Sunday 7 February 2021

INTERVIEWING FOOTBALLERS as a DISTRACTION from the INEVITABILITY of DEATH pt. 1: IFFY ONUORA





At the turn of the 2010s, Iffy Onuora was job hunting. Thoughtful, articulate, and with bags of experience as a journeyman striker in the Football League, Onuora would theoretically make an ideal candidate for a coaching position, having retired from his playing career in 2004. He even boasted the top coaching qualification in European football, the UEFA Pro License, then only one of only 111 coaches in the world to have it. His only opportunity to prove himself as a manager, however, had come in a solitary season at Swindon Town, after which he was shunted aside in favour of Dennis Wise. He went on to have stints in caretaker charge of Gillingham and Lincoln City; in September 2009, the latter club sacked him and Peter Jackson, whom he worked alongside as assistant manager, and he had been out of work since then.

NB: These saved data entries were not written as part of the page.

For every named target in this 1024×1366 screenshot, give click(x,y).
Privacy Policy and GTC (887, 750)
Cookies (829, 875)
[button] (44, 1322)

“I’d gone for an interview with an academy in Nigeria,” reminisced Onuora, during a phone conversation in mid January, “and there were several people on the interview panel. It was done through the LMA - there were some gentlemen there who had set up an academy in Nigeria, and obviously with my family background that was appealing.” (Iffy was born in Glasgow to Nigerian parents). “I didn’t get the position for one reason or another, but there was a guy I got to know subsequently called David Emegi. When they gave me some feedback a few days later, he kind of said ‘look, I’d like to stay in touch, I have one or two other things, are you happy for me to do so?’ And I said yes, as you would, but actually didn’t think an awful lot of it cos you kind of hear that quite a lot these days. Whether anything happens is another matter.”


On this occasion, however, something did happen. That something would take him to the second largest country in Africa, and one of the poorest in the world. It would lead to a ten month odyssey of trying to marshal a football team on a shoestring budget, that had been banned from international competition for the previous two years, into taking on players from the richest leagues in the world. He would also have to instil some semblance of timekeeping into them, and not become the only professional football manager in recorded history to be sacked over a cow related dispute. At least on that final front, Iffy Onuora‘s spell as Ethiopia National Football Team manager was not a success. But it left him with some extraordinary stories to tell.